_WHAT IS NEEDED_
Give back the full listing exactly, setting the pictures aside.

_MATERIAL FOR THE TASK_
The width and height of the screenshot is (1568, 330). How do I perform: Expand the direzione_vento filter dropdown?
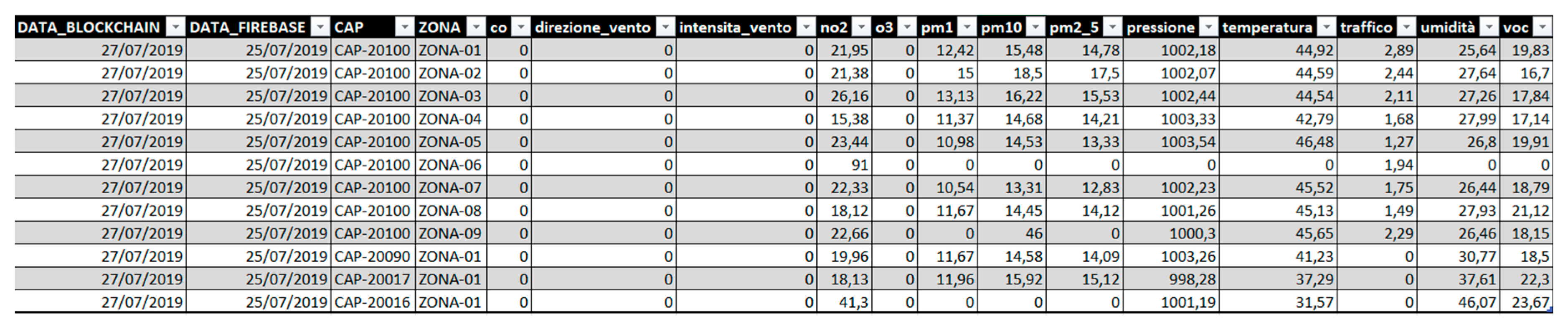(x=666, y=28)
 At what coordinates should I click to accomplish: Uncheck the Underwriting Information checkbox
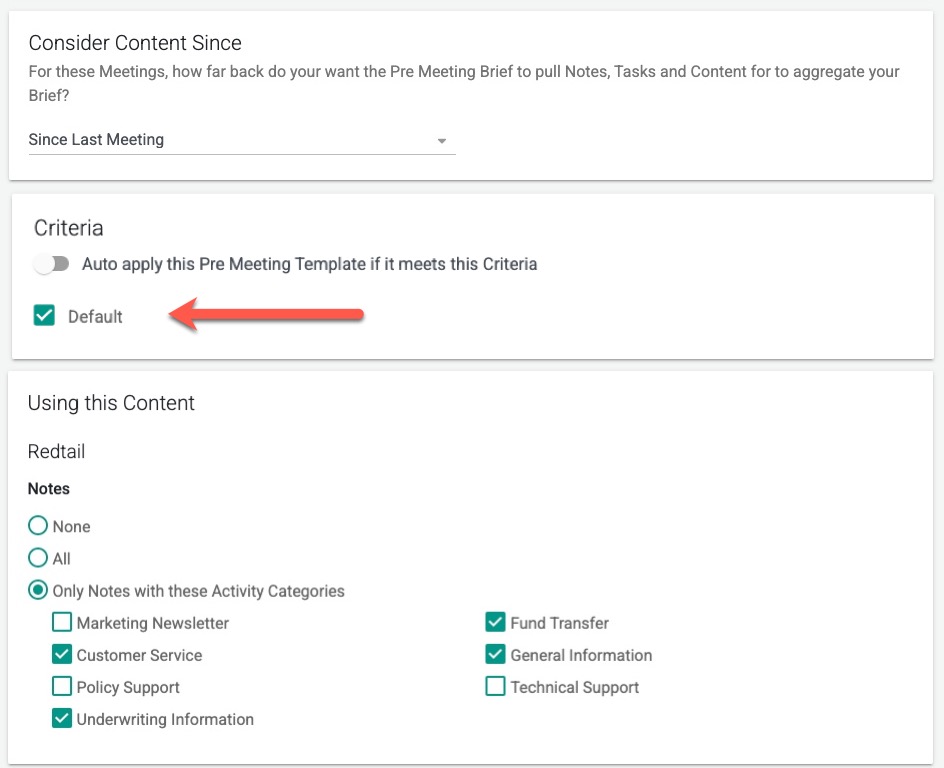[62, 719]
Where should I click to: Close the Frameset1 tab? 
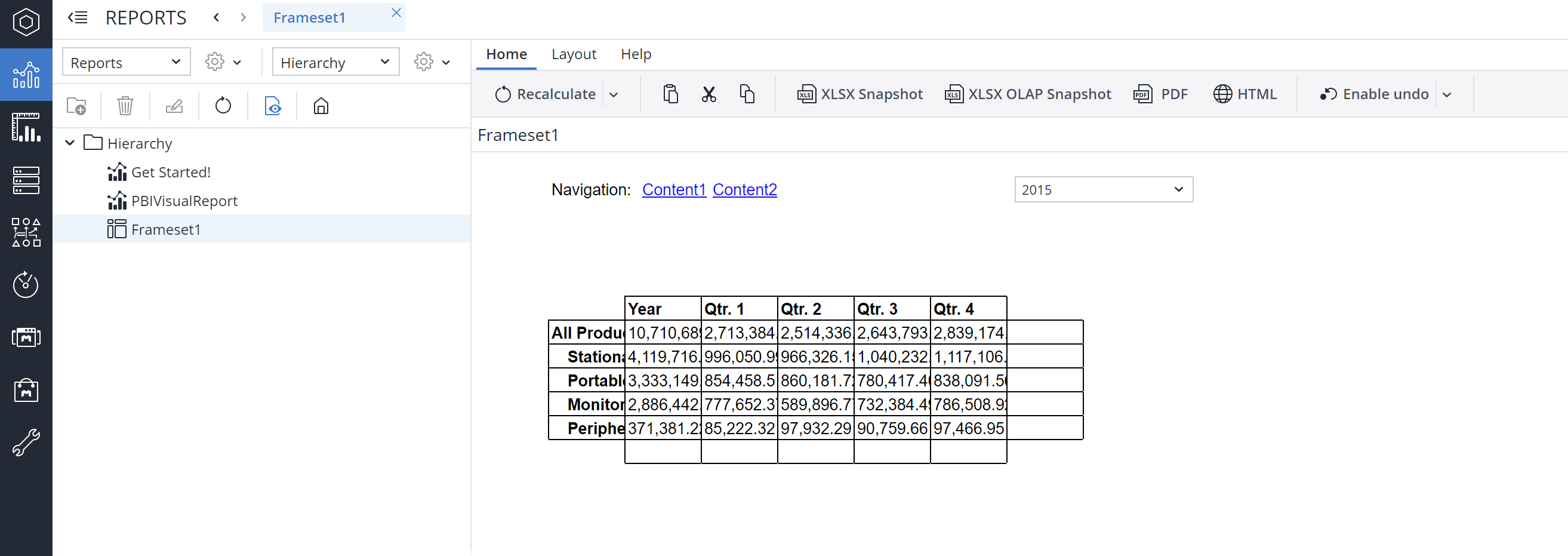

_SOLUTION TO THE EXERCISE_
The width and height of the screenshot is (1568, 330). How do I perform: Expand the direzione_vento filter dropdown?
(x=666, y=28)
 At what coordinates should I click to accomplish: Uncheck the Underwriting Information checkbox
[62, 719]
Where should I click to: Close the Frameset1 tab? 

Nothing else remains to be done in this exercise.